» **Task goal**
When you reach the line containing "Open Giao diện in sidebar" in the records below, start copying exactly, and stop once you have copied the line containing "Given: Collapse the".

(Items from a data source)
--------------------------------

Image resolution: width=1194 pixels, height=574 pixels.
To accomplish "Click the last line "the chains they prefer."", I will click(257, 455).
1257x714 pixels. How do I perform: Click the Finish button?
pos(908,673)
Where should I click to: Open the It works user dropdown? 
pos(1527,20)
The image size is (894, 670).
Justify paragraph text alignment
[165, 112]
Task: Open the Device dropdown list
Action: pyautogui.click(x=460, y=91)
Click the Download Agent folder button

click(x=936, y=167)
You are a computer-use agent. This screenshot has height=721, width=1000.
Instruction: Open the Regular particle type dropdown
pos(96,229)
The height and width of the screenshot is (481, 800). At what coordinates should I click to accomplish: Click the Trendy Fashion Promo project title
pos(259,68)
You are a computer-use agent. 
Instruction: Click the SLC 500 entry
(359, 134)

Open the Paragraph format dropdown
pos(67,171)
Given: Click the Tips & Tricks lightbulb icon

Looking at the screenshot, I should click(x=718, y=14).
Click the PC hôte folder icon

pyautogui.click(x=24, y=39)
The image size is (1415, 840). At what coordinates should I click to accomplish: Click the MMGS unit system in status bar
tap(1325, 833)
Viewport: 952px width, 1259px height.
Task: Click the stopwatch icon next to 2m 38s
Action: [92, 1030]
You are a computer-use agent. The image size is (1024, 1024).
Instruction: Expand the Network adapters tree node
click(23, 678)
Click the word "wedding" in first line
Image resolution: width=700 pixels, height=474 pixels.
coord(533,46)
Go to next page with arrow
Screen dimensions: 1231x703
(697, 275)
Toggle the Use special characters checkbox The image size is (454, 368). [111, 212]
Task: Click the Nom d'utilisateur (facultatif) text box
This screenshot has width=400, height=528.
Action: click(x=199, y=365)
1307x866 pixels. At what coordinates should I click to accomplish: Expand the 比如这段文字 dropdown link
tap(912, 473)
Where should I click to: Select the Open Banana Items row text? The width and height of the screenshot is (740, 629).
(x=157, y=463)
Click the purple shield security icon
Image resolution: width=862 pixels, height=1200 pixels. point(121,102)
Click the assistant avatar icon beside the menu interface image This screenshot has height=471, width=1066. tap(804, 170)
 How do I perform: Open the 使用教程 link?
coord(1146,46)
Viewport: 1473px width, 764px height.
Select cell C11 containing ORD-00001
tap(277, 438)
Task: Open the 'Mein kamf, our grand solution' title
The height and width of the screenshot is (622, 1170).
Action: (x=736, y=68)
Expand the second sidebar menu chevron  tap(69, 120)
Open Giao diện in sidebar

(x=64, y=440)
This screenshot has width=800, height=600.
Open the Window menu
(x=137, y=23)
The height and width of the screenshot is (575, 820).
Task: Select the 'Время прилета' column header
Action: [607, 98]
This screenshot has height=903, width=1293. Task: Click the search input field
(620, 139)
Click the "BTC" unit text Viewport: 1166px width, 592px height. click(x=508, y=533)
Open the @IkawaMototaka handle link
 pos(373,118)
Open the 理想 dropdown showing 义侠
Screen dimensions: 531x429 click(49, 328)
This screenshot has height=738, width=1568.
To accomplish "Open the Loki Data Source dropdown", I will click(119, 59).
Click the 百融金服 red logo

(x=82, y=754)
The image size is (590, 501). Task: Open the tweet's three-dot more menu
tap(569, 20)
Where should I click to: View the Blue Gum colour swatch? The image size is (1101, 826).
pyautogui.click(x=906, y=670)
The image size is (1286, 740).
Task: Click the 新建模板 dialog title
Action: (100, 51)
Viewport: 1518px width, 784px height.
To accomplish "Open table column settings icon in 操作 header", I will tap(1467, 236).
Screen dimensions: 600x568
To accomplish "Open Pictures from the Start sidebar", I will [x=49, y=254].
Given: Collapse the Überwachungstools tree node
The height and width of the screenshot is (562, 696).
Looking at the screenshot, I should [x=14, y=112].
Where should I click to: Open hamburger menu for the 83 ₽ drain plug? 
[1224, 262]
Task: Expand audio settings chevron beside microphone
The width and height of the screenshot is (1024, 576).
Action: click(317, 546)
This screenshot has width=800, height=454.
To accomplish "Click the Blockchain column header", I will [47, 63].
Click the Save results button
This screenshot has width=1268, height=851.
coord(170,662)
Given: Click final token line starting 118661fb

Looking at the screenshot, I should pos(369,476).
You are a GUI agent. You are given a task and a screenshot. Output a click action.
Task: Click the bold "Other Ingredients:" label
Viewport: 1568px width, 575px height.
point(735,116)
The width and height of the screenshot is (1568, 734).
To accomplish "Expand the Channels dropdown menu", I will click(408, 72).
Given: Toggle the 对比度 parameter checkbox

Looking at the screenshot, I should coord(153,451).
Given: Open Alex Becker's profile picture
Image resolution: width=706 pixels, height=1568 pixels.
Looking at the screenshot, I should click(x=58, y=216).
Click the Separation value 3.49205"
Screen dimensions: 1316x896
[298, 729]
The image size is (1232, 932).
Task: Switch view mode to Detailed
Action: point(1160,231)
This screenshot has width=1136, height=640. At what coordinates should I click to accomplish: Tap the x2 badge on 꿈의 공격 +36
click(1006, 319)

--------------------------------

» **Result**
Open Giao diện in sidebar

(x=64, y=440)
This screenshot has width=800, height=600.
Open the Window menu
(x=137, y=23)
The height and width of the screenshot is (575, 820).
Task: Select the 'Время прилета' column header
Action: [607, 98]
This screenshot has height=903, width=1293. Task: Click the search input field
(620, 139)
Click the "BTC" unit text Viewport: 1166px width, 592px height. click(x=508, y=533)
Open the @IkawaMototaka handle link
 pos(373,118)
Open the 理想 dropdown showing 义侠
Screen dimensions: 531x429 click(49, 328)
This screenshot has height=738, width=1568.
To accomplish "Open the Loki Data Source dropdown", I will click(119, 59).
Click the 百融金服 red logo

(x=82, y=754)
The image size is (590, 501). Task: Open the tweet's three-dot more menu
tap(569, 20)
Where should I click to: View the Blue Gum colour swatch? The image size is (1101, 826).
pyautogui.click(x=906, y=670)
The image size is (1286, 740).
Task: Click the 新建模板 dialog title
Action: (100, 51)
Viewport: 1518px width, 784px height.
To accomplish "Open table column settings icon in 操作 header", I will tap(1467, 236).
Screen dimensions: 600x568
To accomplish "Open Pictures from the Start sidebar", I will [x=49, y=254].
Given: Collapse the Überwachungstools tree node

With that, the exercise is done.